## Given data
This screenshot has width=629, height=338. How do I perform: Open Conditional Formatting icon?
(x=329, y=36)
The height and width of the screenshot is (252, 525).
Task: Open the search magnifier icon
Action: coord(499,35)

## Problem statement
The output is every entry, printed exactly as it reads.

## Task result
This screenshot has width=629, height=338. How do I perform: Open Conditional Formatting icon?
(x=329, y=36)
The height and width of the screenshot is (252, 525).
Task: Open the search magnifier icon
Action: coord(499,35)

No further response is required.